The TRS R consists of the following rules:

   times(plus(x, y), z) -> plus(times(x, z), times(y, z))
   times(z, plus(x, f(y))) -> times(g(z, y), plus(x, a))
   times(times(plus(x, y), z), ext) -> times(plus(times(x, z), times(y, z)), ext)
   times(times(z, plus(x, f(y))), ext) -> times(times(g(z, y), plus(x, a)), ext)

The set E consists of the following equations:

   plus(x, y) == plus(y, x)
   times(x, y) == times(y, x)
   plus(plus(x, y), z) == plus(x, plus(y, z))
   times(times(x, y), z) == times(x, times(y, z))

The set E# consists of the following equations:

   TIMES(x, y) == TIMES(y, x)
   TIMES(times(x, y), z) == TIMES(x, times(y, z))

We have to consider all minimal (P,E#,R,E)-chains

----------------------------------------

(2)
Obligation:
The TRS P consists of the following rules:

   TIMES(plus(x, y), z) -> TIMES(x, z)
   TIMES(plus(x, y), z) -> TIMES(y, z)
   TIMES(z, plus(x, f(y))) -> TIMES(g(z, y), plus(x, a))
   TIMES(times(plus(x, y), z), ext) -> TIMES(plus(times(x, z), times(y, z)), ext)
   TIMES(times(plus(x, y), z), ext) -> TIMES(x, z)
   TIMES(times(plus(x, y), z), ext) -> TIMES(y, z)
   TIMES(times(z, plus(x, f(y))), ext) -> TIMES(times(g(z, y), plus(x, a)), ext)
   TIMES(times(z, plus(x, f(y))), ext) -> TIMES(g(z, y), plus(x, a))

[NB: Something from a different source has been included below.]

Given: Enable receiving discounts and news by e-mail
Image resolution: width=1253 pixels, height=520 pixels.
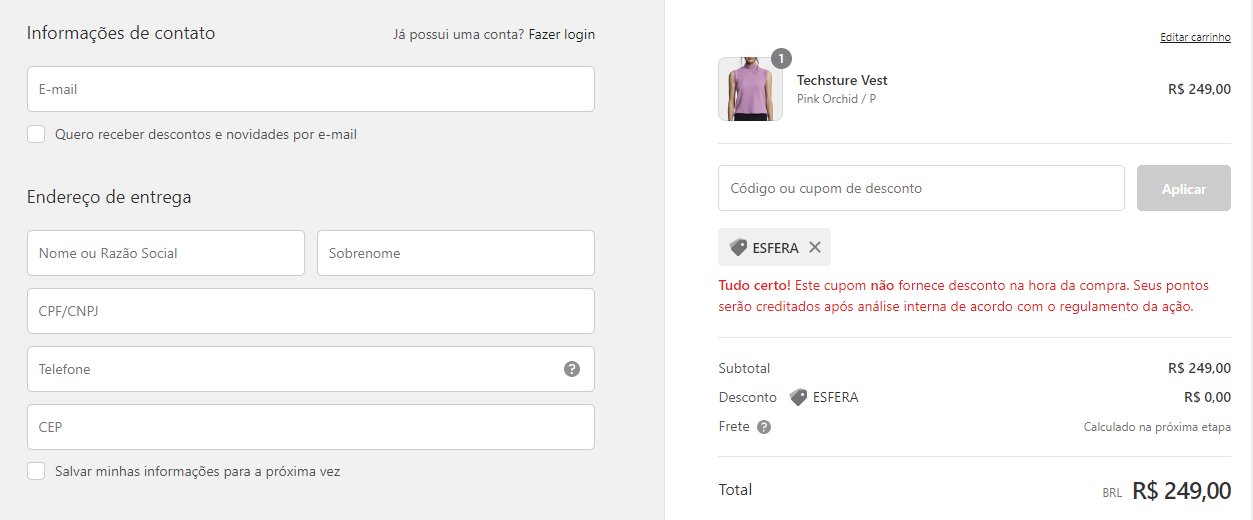Looking at the screenshot, I should (36, 134).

The TRS R consists of the following rules:

   times(plus(x, y), z) -> plus(times(x, z), times(y, z))
   times(z, plus(x, f(y))) -> times(g(z, y), plus(x, a))
   times(times(plus(x, y), z), ext) -> times(plus(times(x, z), times(y, z)), ext)
   times(times(z, plus(x, f(y))), ext) -> times(times(g(z, y), plus(x, a)), ext)

The set E consists of the following equations:

   plus(x, y) == plus(y, x)
   times(x, y) == times(y, x)
   plus(plus(x, y), z) == plus(x, plus(y, z))
   times(times(x, y), z) == times(x, times(y, z))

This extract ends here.